Every poll indicates that the public does not favor unilateral military action in Syria, and things are not looking good in the House of Representatives. Some of this, no doubt, is craven: there are many in the majority Republican Party who are opposed to anything Barack Obama supports, no matter what. There also seems to be an inter-party argument between neoconservatives who never see a problem they can't solve with cruise missiles, and those with a more isolationist pose. (As I suspect it is mostly a pose.)
Is it significant that the policy being debated and voted on is significantly different than what the president proposed to the public? Is there any point in tearing apart the Secretary of State's ridiculous claim that bombing a country that has not attacked us would not be "war in a classic sense?" Was Senator Rand Paul basically right when he suggested this debate in Congress was simply theatre? A lot of us on this side of the power gulf feel like it is theatre, and that the political establishment is just doing what it wants with respect to trade agreements, military action, monetary policy, labor laws, and the general expansion of neoliberal capitalism.
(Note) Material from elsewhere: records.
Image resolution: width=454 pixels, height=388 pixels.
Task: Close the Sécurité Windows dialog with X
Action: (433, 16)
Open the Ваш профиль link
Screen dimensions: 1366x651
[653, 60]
Now we get into popular ideas about weakness and strength.
When asked directly if the president would proceed to launch Tomahawks even if Congress rebukes his policy, and public opinion remains lopsidedly opposed, the Secretary of State does not answer directly, nor does any White House spokesman. Some members are openly calling for the president to act regardless of how Congress votes lest he seem "weak" -- and there are even claims that opening this up to a deliberative process was already a sign of weakness.
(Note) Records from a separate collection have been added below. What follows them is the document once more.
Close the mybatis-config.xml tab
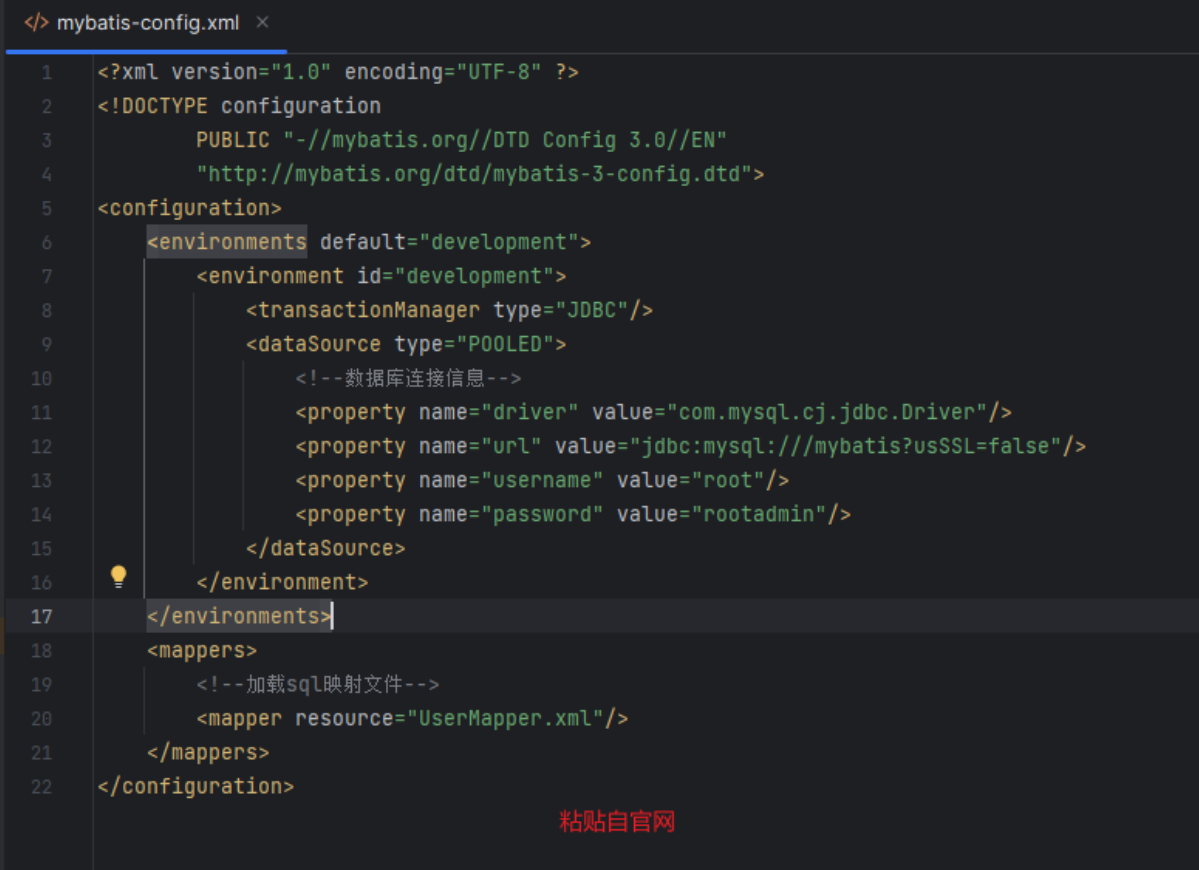1199x870 pixels. 262,22
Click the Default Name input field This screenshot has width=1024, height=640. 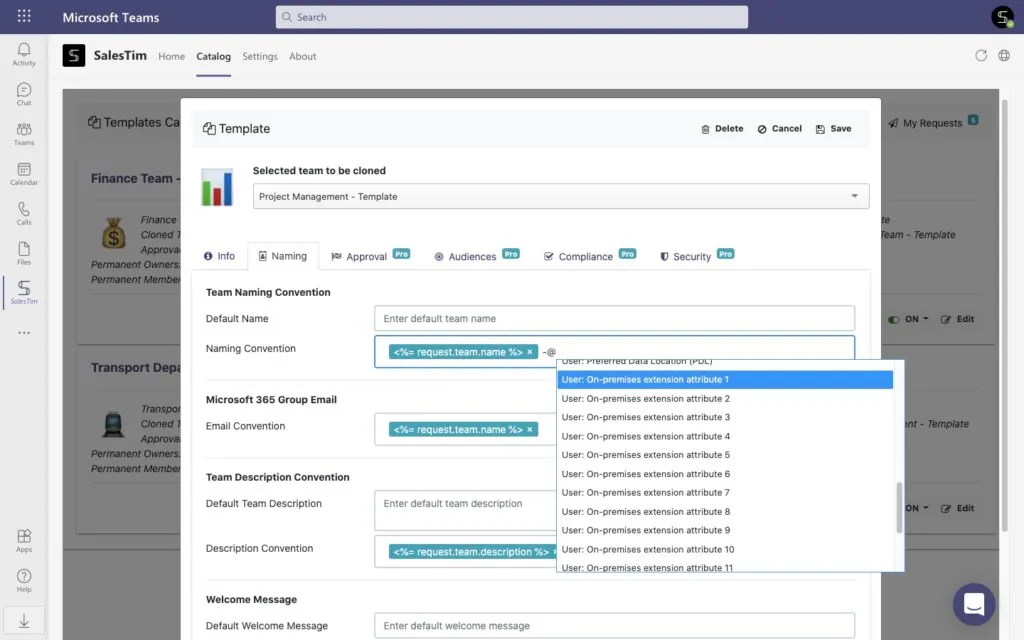(614, 319)
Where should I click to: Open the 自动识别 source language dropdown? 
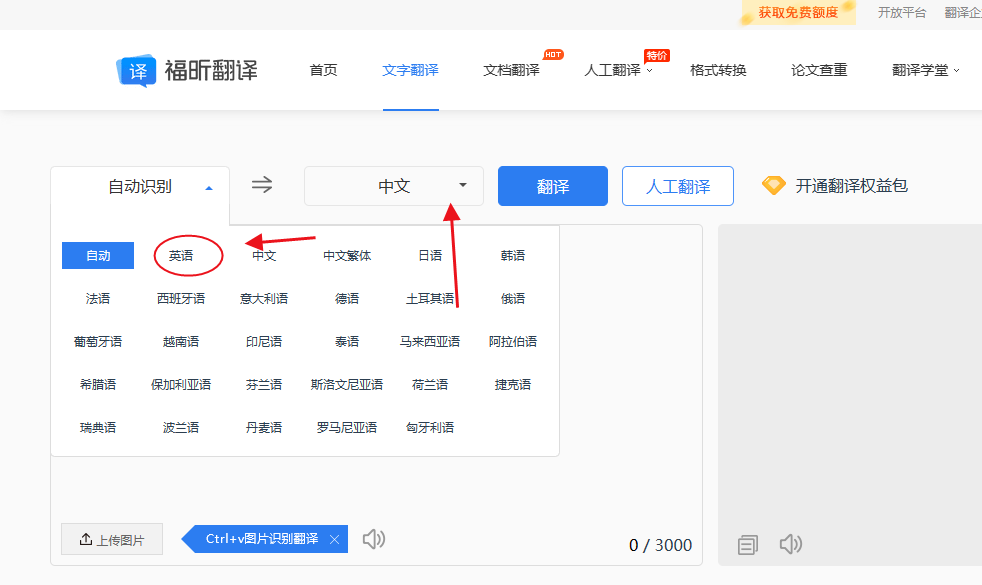pyautogui.click(x=139, y=185)
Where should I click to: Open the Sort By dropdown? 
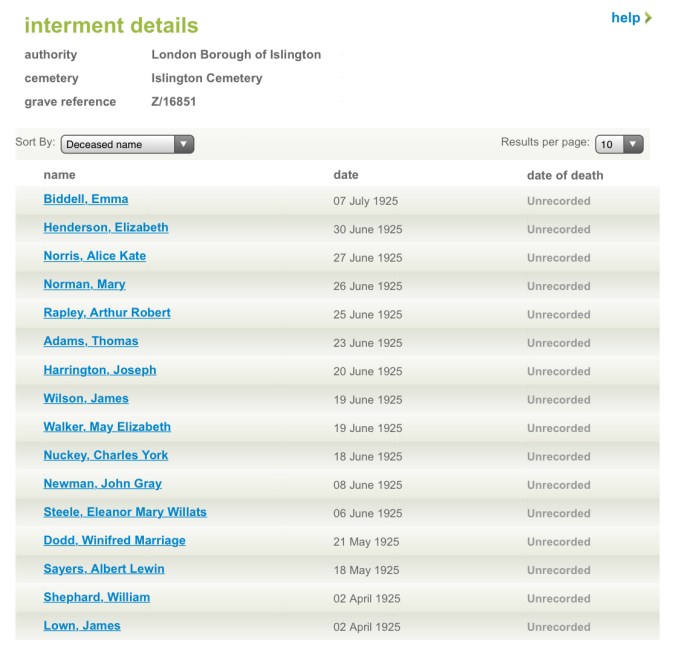pyautogui.click(x=127, y=144)
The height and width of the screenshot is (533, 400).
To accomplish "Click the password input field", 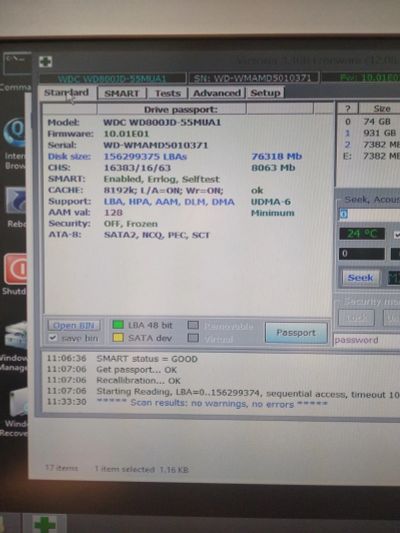I will (x=367, y=340).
The gulf between our political establishment and the public interest is not news to anyone. What is the new is the extent to which that establishment openly disparages a deliberative process that involves listening. Working in cooperation with other countries is weak. Respecting international law instead of using force at will, is weak. We are prompted to celebrate certainty and despise contemplation. We have candidate debates that are not really debates. We have a president in Russia right now who refuses to meet with the Russian president, the very man preventing a truly international response the president claims to want -- because talking is held to be weak.
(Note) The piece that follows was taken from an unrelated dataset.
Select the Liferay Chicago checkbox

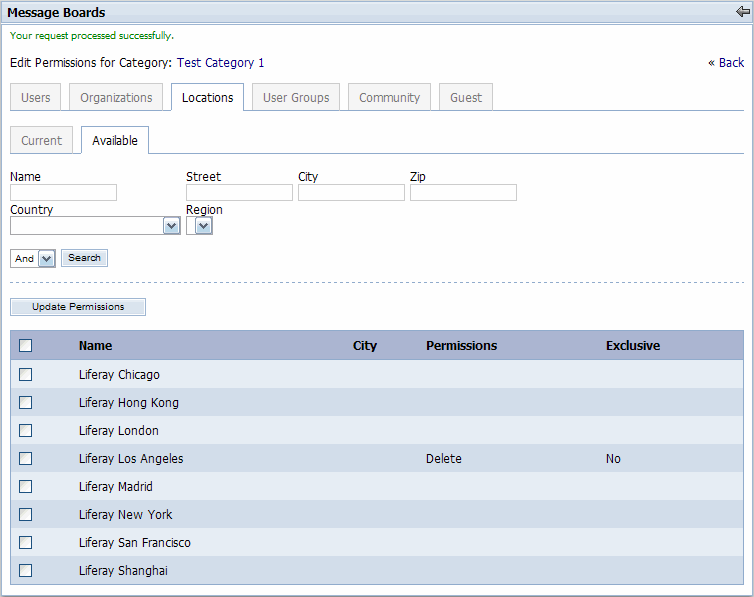click(26, 375)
Maybe it falls on cultural workers, in whatever part of the media spectrum we can influence, to uphold different ideas about strength.
This morning, Senator Tom Udall of New Mexico -- one of my U.S. senators, as a matter of fact, and a member of that foreign relations committee -- was interviewed on National Public Radio. Senator Udall voted "no" on the resolution. Asked about non-military options, he stammered a bit, but he also presented a rare contradiction of the rhetoric we're hearing about "America's credibility" and this idea about strength and leadership:
I think we gain credibility when we work with our international allies, when we build international support, when we focus in on Russia and China and shame them and say these two countries are supporting the use of chemical weapons, and we all need to unite and come up with a solution that brings this despicable war criminal to justice and moves us towards a more peaceful region.
History during my lifetime leaves me skeptical that the political establishment is interested in the public interest or "justice" in any accountable sense, but here on our side of the power gulf maybe we can resist -- with letters, tweets, our art, our conversation, and even our industry if and when they start sending our young people off to another unnecessary war -- and consciously uphold a culture that esteems knowledge, debate, and cooperation.
Because in a culture that considers those things "weak" and encourages leaving the difficult choices up for strong and willful leaders, fewer and fewer people can hold the idea that a different kind of power structure is even possible.
And THAT, dear friends, is a sentiment the political establishment hates.